Stored data entries
··········

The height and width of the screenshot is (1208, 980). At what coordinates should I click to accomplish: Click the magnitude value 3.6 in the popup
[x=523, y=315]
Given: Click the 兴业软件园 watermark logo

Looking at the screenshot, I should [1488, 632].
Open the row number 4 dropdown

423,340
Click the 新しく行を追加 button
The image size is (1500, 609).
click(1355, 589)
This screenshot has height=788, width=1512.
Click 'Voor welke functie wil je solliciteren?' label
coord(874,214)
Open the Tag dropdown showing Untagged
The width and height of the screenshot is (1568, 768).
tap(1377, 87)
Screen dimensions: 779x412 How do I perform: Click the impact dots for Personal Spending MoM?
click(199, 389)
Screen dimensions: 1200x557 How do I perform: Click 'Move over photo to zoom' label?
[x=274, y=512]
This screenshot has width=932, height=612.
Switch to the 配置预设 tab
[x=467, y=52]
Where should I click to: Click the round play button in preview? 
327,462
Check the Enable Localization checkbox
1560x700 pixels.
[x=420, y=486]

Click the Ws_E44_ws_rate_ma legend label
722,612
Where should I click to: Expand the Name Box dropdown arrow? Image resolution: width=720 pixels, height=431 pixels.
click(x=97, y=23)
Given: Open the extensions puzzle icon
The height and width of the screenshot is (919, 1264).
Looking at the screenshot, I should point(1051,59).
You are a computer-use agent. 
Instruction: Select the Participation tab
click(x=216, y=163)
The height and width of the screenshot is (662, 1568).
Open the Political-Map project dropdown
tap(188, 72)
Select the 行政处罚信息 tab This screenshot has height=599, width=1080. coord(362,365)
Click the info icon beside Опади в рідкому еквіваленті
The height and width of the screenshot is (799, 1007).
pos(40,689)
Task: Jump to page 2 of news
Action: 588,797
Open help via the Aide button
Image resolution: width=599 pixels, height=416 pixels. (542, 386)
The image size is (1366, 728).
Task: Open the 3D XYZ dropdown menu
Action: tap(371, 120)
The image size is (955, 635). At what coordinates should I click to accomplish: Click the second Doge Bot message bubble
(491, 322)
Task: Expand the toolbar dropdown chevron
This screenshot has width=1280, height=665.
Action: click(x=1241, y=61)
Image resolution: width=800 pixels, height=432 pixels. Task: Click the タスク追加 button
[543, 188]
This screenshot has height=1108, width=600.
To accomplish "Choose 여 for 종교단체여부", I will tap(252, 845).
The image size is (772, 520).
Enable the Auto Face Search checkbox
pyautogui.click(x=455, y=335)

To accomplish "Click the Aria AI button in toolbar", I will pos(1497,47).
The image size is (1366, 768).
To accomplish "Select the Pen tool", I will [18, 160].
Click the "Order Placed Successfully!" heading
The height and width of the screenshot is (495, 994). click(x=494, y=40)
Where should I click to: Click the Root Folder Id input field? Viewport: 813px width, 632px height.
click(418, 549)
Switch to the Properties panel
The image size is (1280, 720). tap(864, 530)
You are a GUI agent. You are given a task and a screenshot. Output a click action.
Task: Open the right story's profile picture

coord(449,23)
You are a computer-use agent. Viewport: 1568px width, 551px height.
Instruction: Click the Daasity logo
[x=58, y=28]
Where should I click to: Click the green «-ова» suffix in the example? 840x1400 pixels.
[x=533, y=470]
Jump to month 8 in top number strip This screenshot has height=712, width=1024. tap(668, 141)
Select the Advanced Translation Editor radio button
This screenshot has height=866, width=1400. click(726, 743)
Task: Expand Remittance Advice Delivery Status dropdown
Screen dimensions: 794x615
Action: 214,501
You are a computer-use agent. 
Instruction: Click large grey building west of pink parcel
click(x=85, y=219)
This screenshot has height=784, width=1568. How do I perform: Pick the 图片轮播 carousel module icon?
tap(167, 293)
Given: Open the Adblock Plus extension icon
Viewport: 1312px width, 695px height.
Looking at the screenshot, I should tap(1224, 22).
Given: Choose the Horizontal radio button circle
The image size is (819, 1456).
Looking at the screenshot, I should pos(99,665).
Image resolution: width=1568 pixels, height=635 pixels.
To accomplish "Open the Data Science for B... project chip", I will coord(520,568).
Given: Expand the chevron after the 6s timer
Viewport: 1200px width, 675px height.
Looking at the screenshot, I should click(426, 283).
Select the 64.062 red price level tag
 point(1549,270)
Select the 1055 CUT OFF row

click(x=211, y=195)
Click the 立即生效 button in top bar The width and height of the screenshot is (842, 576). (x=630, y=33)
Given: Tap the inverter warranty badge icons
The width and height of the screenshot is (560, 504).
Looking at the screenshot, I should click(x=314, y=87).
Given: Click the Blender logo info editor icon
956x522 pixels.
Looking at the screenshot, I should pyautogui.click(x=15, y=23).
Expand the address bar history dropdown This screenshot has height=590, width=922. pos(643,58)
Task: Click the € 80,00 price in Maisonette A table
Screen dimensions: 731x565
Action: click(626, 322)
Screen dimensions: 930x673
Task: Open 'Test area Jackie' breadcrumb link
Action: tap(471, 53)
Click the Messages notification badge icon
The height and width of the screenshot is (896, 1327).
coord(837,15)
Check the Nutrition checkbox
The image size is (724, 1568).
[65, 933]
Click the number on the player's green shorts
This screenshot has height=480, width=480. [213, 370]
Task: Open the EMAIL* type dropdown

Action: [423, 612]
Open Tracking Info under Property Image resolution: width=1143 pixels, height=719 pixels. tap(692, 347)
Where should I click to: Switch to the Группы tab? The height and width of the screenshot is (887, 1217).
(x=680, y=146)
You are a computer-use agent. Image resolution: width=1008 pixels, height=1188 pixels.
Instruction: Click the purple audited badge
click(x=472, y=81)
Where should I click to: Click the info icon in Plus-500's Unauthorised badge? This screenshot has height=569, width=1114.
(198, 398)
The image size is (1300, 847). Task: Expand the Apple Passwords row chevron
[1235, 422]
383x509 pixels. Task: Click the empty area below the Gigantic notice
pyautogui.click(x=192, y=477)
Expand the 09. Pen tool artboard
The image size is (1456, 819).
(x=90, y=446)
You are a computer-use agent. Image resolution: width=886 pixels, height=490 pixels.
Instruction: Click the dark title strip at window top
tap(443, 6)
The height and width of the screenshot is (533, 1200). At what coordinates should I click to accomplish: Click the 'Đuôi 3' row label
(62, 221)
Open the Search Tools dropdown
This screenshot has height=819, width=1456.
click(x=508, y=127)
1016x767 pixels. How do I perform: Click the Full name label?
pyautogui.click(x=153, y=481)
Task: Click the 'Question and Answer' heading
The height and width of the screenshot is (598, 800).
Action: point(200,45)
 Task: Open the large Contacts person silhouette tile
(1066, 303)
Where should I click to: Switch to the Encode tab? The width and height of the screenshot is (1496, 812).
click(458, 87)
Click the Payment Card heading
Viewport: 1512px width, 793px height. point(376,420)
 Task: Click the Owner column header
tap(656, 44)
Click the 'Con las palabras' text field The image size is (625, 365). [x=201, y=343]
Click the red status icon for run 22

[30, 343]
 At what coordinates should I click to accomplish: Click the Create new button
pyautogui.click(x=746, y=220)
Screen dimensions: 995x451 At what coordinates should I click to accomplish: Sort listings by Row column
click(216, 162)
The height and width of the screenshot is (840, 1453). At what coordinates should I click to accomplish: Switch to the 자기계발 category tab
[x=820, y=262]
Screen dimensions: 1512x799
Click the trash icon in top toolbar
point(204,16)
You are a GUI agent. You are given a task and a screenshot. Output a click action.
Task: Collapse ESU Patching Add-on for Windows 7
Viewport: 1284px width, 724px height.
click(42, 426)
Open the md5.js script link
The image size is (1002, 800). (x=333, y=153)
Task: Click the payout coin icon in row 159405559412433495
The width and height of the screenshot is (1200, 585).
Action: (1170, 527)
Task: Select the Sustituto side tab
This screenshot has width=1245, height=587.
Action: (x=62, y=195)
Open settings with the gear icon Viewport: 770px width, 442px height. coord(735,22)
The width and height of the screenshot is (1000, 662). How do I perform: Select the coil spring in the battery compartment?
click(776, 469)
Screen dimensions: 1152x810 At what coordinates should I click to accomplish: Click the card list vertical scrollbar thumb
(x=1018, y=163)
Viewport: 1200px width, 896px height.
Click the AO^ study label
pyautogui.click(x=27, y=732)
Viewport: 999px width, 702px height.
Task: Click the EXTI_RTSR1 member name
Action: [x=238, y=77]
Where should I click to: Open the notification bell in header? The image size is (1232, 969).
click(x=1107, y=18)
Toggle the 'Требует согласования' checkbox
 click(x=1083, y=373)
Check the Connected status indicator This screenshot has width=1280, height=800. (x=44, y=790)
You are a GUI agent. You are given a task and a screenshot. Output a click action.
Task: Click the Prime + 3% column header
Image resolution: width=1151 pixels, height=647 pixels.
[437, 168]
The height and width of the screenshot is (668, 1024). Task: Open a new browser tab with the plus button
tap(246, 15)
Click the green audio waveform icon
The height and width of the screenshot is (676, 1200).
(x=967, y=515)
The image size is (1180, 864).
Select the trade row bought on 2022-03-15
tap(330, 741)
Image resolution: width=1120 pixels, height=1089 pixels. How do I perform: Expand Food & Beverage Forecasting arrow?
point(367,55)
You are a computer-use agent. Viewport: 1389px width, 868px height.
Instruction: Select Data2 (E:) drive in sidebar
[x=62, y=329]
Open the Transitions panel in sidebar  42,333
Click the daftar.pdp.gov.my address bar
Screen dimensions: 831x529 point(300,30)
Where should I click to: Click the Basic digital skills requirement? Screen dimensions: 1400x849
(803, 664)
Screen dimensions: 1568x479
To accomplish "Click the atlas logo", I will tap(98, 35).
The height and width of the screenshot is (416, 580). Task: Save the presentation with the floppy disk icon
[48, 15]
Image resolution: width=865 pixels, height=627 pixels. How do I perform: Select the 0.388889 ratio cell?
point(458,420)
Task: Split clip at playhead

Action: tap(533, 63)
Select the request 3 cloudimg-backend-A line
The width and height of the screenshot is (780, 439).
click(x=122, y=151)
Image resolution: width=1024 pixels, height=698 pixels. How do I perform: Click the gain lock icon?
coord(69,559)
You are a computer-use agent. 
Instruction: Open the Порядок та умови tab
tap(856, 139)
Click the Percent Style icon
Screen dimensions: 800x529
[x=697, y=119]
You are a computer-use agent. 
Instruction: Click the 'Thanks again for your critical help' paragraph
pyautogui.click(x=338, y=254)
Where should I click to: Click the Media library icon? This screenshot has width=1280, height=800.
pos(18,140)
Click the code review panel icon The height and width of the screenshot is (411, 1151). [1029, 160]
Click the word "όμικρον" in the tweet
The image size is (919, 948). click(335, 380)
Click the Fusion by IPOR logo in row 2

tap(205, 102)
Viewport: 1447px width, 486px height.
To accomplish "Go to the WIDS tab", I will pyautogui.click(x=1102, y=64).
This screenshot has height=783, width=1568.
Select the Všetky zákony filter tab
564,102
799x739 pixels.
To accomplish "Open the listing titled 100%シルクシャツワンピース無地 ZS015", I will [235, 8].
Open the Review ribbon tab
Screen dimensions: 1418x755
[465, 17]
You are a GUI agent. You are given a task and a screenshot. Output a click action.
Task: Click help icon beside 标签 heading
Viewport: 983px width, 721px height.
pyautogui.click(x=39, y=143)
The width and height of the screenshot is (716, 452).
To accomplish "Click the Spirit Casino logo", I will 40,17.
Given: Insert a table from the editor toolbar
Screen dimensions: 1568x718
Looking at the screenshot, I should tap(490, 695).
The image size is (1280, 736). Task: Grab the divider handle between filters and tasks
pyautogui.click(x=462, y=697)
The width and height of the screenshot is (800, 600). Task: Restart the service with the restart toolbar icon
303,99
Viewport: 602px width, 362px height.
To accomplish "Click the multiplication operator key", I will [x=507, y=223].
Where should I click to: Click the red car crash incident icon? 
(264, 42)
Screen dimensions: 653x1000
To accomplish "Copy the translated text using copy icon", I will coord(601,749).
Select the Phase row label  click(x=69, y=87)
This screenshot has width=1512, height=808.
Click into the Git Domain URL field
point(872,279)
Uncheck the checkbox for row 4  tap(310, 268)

··········

§ TASK DETAILS
Which lines above hold the string "table"? Copy each of them.

§ TASK SOLUTION
Task: Click the € 80,00 price in Maisonette A table
Given: Insert a table from the editor toolbar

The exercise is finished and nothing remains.